Einkommensteuer | Kindergeld wegen seelischer Behinderung und Auswahl eines geeigneten Sachverständigen (BFH)

Es ist nicht ausgeschlossen, dass sich das Finanzgericht die Überzeugung vom Vorliegen einer seelischen Behinderung aufgrund eines retrospektiven Gutachtens eines psychologischen Psychotherapeuten bildet (; veröffentlicht am ).

Hintergrund: Gemäß § 62 Abs. 1, § 63 Abs. 1 Satz 1 und 2 i.V.m. § 32 Abs. 4 Satz 1 Nr. 3 EStG besteht ein Kindergeldanspruch für ein Kind, das das 18. Lebensjahr vollendet hat, wenn es wegen körperlicher, geistiger oder seelischer Behinderung außerstande ist, sich selbst zu unterhalten.

Für die Frage, welche Anforderungen an das Vorliegen einer Behinderung im Sinne des § 32 Abs. 4 Satz 1 Nr. 3 EStG zu stellen sind, ist die Legaldefinition in § 2 Abs. 1 Satz 1 des Neunten Buchs Sozialgesetzbuch (SGB IX - Rehabilitation und Teilhabe von Menschen mit Behinderungen) maßgeblich. Danach ist ein Mensch behindert, wenn seine körperliche Funktion, geistige Fähigkeit oder seelische Gesundheit mit hoher Wahrscheinlichkeit länger als sechs Monate von dem für das Lebensalter typischen Zustand abweicht und daher seine Teilhabe am Leben in der Gesellschaft beeinträchtigt ist.
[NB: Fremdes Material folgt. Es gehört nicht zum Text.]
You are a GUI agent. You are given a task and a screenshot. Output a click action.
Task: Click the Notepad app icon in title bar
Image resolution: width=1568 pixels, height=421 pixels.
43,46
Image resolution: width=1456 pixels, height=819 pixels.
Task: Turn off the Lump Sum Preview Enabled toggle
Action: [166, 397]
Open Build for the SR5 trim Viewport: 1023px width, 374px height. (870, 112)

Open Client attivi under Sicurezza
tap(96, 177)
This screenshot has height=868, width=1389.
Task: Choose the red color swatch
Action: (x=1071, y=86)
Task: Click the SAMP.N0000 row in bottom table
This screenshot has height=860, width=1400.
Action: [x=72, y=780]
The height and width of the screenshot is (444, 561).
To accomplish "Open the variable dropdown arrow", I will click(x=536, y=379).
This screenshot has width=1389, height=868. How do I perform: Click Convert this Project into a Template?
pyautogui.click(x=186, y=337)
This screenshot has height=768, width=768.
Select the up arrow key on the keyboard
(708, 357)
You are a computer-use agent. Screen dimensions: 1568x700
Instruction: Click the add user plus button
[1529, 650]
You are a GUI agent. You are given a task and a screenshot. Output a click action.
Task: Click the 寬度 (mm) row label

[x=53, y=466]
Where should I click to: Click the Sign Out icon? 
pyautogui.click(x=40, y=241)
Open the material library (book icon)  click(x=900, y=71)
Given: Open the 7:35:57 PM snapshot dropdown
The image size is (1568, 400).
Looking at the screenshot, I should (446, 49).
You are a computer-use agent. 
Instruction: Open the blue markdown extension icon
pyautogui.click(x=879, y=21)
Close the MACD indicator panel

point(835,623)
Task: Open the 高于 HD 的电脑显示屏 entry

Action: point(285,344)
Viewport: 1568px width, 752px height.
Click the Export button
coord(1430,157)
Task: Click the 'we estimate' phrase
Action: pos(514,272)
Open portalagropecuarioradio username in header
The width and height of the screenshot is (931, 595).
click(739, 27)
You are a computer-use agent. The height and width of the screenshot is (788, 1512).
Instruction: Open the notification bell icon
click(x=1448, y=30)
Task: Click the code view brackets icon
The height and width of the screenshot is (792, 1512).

Sachverhalt: Streitig ist, ob allein auf der Grundlage eines Gutachtens eines psychologischen Psychotherapeuten eine hinreichende Überzeugungsbildung, insbesondere wenn keinerlei ärztliche Bescheinigungen zu einer Erkrankung oder Behinderung vorliegen, möglich ist (Vorinstanz: ).

Die Richter des BFH urteilten hierzu wie folgt:

  • Das FG durfte auf der Grundlage des von ihm eingeholten Sachverständigengutachtens davon ausgehen, dass Behinderung vorlag, wegen der ein Selbstunterhalt nicht möglich war. Das Urteil ist weder in rechtsgrundsätzlicher Hinsicht (Möglichkeit der Überzeugungsbildung aufgrund eines psychologisch-psychotherapeutischen Gutachtens) rechtsfehlerhaft noch ist es im Hinblick auf die konkrete Beweiswürdigung revisionsrechtlich zu beanstanden.

  • Es ist nicht ausgeschlossen, dass sich das FG als das für die tatrichterliche Würdigung zuständige Gericht die Überzeugung vom Vorliegen einer seelischen Behinderung im Sinne des § 32 Abs. 4 Satz 1 Nr. 3 EStG auf der Grundlage eines retrospektiven Sachverständigengutachtens eines psychologischen Psychotherapeuten bildet, ohne hierzu eine ergänzende ärztliche Stellungnahme einzuholen.

  • Die für die Erforschung des Sachverhalts von Amts wegen (§ 76 Abs. 1 Satz 1 FGO) gegebenenfalls notwendige Zuziehung eines Sachverständigen und ebenso dessen Auswahl stehen im pflichtgemäßen Ermessen des Gerichts (§ 82 FGO i.V.m. §§ 404, 412 der Zivilprozessordnung; vgl. , BFH/NV 2019, 39, Rz 4).

  • Maßgebliches Kriterium für die Auswahl eines geeigneten Sachverständigen ist dessen Sachkunde in Bezug auf die Beweisfrage.